Since when do you let one or two replies dictate what you should and shouldn't post on VI? Offer away, man! You've been here long enough to know that there are very, very few 'rules' here.


----------



## Ashermusic (Dec 7, 2010)

[strike]iKd Surf has said nothing here that I find offensive. Anyway, since when do people here worry about offending others? 

Jason, we do not always agree but roll the way you roll, baby[/strike].

I wrote this before his latest rants.


----------



## charlieclouser (Dec 7, 2010)

kid-surf @ Tue Dec 07 said:


> charlieclouser @ Sat Dec 04 said:
> 
> 
> > As to the above forum-based solicitation, I refer any and all discussions of work to the agency filter, without exception. I don't care if Barbara Broccoli herself would drunkenly slur into my ear that I'm the guy for the next Bond film, I'd have her call the agency and let them figure out whether it's BS or not... or whether the Bond franchise has run out of money and that's the only reason she'd say that to me.
> ...



Don't sweat it. My sensibilities aren't offended, nor do I think it's a breach of forum (or professional) protocol... I just wanted to bring up that with me eventually everything goes "through channels" to be vetted by those with more experience in such matters. I often meet and talk to creatives on my own, but sooner or later the agents get in on the conversation, since they have the contacts, experience, and resources to research and evaluate potential projects and give me their opinion.... another reason they are valuable to me - second opinion. They can judge the magnitude and feasibility of potential projects far better than I ever will be able to. Besides, showrunners and studio execs often have their own favorite composers that they've been waiting for the right project to bring them in on... so in the end I'm in competition with that crew as well.

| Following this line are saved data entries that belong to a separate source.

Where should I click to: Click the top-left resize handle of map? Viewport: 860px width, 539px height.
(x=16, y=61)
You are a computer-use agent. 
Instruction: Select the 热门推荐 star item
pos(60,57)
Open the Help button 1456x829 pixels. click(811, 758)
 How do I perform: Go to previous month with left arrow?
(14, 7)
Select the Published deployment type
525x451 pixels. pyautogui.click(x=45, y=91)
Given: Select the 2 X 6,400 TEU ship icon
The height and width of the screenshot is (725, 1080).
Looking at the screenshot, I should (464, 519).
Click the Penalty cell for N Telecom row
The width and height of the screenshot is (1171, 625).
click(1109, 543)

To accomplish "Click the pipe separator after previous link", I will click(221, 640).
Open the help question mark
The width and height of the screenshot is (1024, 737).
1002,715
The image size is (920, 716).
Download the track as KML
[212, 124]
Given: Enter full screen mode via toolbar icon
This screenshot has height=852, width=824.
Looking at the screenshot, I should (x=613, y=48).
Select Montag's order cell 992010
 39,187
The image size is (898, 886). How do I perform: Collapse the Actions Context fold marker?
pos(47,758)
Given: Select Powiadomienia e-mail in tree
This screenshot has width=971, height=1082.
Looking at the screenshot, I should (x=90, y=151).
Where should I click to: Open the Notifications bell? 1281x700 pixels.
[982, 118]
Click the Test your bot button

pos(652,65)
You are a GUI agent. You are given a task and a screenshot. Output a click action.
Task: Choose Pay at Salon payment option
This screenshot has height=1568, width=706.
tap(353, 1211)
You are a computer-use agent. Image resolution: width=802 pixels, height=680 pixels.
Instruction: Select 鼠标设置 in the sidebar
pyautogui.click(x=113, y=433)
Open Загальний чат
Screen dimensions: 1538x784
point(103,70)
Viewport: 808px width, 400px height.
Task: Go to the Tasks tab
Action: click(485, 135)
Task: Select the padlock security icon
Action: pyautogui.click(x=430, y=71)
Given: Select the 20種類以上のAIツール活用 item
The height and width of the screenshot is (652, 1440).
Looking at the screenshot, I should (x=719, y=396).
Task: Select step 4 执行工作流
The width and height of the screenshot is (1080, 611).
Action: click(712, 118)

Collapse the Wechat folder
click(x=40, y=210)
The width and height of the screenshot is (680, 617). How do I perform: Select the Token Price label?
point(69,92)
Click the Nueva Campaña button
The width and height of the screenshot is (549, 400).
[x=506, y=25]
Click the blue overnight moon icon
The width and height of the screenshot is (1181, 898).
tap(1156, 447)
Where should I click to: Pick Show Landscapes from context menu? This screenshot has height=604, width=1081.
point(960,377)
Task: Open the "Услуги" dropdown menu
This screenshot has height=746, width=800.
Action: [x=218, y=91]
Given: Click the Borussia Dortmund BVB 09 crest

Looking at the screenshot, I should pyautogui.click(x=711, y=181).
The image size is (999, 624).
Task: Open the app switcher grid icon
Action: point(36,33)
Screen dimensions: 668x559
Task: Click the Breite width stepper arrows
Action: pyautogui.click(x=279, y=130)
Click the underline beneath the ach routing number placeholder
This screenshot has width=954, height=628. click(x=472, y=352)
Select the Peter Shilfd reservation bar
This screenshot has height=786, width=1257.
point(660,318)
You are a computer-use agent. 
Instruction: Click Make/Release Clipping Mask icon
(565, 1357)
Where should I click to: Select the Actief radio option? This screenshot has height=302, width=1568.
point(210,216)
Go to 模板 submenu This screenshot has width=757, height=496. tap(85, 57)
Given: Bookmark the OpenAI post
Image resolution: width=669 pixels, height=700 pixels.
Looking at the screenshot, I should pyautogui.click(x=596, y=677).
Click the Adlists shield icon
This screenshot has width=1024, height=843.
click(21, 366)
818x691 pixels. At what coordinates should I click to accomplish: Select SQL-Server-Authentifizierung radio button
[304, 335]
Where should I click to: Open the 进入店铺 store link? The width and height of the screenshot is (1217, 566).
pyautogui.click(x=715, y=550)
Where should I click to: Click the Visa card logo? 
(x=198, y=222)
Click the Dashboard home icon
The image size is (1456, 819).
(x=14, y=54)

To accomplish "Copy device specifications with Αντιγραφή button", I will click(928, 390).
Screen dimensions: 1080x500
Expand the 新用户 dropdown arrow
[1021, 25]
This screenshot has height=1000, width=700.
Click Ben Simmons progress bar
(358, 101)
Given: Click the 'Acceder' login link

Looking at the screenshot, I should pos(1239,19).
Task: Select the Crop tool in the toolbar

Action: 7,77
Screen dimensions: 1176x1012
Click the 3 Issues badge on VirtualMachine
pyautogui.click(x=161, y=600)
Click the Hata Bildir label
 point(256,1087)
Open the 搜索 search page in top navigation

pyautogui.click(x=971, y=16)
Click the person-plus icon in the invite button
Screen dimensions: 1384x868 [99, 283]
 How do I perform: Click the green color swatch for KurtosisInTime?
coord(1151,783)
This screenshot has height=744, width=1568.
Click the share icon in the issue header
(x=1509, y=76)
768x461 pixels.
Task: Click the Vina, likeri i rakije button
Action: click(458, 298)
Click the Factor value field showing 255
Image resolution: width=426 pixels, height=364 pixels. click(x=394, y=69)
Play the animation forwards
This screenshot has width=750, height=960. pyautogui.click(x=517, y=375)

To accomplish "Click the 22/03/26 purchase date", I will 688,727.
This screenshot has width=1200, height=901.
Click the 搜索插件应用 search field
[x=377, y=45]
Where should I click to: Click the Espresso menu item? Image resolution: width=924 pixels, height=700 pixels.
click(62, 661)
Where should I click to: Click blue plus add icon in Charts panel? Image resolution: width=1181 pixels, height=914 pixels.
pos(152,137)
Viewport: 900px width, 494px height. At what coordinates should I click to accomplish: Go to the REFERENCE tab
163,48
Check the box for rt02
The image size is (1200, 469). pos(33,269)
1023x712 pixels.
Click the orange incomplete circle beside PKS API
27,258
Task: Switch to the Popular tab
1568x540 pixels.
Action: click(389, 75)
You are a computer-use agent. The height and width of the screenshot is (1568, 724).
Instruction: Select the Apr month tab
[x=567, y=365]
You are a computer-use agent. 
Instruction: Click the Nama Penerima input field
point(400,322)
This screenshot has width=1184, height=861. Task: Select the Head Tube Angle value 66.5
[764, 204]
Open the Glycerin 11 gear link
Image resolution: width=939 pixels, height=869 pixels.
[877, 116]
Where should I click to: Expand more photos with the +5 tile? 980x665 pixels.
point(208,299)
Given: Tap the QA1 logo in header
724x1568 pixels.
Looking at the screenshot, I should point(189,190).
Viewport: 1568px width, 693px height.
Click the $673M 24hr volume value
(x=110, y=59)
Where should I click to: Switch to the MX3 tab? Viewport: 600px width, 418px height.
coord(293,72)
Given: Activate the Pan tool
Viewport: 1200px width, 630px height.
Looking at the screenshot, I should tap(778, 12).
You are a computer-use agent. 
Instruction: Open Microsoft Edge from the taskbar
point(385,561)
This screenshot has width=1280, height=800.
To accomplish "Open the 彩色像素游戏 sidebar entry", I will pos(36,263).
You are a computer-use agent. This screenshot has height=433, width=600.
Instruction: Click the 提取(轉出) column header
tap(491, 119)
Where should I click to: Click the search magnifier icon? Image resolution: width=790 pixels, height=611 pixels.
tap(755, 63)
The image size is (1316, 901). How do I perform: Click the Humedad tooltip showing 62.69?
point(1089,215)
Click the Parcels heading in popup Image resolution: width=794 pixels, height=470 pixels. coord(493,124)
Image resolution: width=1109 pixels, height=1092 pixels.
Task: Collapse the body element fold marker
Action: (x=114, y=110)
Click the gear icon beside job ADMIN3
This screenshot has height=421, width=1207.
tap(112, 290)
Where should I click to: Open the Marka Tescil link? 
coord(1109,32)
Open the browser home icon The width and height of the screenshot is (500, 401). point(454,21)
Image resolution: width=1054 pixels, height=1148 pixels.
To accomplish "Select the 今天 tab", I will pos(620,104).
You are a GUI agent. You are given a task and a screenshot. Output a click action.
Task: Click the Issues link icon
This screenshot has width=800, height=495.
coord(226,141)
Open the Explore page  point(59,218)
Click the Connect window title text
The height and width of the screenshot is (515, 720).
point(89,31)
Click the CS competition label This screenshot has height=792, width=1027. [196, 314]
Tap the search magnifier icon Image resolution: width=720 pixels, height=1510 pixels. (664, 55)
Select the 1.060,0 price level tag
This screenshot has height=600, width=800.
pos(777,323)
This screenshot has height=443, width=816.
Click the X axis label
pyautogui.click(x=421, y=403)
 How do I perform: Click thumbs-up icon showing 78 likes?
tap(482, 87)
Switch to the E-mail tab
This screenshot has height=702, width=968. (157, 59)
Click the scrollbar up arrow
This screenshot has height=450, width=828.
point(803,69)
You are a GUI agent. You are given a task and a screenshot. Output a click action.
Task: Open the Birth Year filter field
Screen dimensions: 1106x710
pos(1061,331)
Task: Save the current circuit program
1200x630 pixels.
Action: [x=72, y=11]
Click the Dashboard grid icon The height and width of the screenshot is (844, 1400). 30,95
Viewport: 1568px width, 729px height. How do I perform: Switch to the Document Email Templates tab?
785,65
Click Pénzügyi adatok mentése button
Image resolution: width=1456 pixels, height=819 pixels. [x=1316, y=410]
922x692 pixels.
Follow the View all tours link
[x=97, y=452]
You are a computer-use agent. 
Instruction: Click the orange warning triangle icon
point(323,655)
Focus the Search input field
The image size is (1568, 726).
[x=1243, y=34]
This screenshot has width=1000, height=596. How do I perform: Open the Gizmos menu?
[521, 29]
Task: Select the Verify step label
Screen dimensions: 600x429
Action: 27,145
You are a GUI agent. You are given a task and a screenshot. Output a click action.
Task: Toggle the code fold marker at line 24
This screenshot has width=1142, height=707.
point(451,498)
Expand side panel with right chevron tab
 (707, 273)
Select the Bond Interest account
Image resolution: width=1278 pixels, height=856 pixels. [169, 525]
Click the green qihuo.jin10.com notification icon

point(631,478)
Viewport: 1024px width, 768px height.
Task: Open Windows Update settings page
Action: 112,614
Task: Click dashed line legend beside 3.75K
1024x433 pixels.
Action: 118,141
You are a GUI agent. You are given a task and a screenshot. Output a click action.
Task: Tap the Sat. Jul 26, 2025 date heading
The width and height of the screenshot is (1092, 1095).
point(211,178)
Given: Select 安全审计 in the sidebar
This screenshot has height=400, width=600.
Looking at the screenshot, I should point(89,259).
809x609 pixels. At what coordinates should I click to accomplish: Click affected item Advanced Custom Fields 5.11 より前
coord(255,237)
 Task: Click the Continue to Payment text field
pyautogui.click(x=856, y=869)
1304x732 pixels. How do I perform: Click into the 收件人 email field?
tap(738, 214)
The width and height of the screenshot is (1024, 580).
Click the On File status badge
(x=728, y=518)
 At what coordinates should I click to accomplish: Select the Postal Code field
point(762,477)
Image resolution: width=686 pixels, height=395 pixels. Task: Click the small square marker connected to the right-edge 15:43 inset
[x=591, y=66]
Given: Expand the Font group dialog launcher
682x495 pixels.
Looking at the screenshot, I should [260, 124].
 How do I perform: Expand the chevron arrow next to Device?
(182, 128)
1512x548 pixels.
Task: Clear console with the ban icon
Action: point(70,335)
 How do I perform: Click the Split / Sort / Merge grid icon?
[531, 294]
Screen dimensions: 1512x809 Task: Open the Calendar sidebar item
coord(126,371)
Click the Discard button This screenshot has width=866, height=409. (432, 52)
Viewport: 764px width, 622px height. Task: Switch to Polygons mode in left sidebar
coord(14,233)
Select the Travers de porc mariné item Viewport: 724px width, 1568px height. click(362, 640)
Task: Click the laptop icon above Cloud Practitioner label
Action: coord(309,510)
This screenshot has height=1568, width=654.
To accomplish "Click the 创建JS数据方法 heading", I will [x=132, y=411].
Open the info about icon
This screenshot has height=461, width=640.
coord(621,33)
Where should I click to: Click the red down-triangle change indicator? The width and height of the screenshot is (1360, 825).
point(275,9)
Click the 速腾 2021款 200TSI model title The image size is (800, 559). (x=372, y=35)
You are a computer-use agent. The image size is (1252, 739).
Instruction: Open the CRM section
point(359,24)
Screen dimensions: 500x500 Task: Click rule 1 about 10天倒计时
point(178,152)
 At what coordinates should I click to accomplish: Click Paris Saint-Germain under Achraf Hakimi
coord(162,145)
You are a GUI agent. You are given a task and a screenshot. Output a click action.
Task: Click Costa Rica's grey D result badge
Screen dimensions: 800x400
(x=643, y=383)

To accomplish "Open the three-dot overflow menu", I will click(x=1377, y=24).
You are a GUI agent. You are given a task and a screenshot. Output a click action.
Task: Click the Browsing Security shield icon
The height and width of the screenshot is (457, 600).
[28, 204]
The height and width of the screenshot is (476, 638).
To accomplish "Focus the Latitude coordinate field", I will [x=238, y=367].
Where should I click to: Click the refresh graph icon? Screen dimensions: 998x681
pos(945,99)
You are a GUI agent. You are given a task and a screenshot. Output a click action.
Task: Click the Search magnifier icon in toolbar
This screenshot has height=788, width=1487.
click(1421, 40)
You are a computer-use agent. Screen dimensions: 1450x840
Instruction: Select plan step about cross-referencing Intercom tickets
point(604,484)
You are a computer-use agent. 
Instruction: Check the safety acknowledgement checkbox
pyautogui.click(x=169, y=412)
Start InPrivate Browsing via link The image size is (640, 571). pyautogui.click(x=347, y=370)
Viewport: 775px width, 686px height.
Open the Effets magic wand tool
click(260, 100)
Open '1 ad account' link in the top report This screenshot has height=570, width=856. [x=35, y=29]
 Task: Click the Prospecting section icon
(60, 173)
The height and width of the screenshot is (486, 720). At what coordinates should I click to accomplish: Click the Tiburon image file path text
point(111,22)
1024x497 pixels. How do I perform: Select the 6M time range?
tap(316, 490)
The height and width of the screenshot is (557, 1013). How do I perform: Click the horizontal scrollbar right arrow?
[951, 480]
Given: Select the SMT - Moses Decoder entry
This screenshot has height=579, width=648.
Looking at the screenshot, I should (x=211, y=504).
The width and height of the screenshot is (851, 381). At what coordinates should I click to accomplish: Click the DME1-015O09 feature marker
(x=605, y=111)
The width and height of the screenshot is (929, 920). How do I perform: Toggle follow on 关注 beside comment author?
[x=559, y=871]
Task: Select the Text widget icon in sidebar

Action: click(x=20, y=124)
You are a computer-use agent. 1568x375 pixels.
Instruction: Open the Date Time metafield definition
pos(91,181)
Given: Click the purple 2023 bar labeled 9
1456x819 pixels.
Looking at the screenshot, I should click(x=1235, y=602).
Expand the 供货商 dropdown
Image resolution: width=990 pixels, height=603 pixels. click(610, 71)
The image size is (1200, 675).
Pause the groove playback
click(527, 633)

Also, since I was formerly a wholly-owned subsidiary of a popular rock band that, at the time, had a rabid fanbase and a North Korea-style embargo on public comms and press, which meant that I was often approached by people with projects, demo tapes, songs wanting remixes, etc., I became well-trained to refer incoming requests to the home office in Cleveland. Old habits die hard!

So don't sweat it. No harm, no foul.

As your project takes shape, absolutely contact my agency and they will instantly unleash a deluge of my material for you to peruse.


----------



## kid-surf (Dec 7, 2010)

charlieclouser @ Tue Dec 07 said:


> kid-surf @ Tue Dec 07 said:
> 
> 
> > charlieclouser @ Sat Dec 04 said:
> ...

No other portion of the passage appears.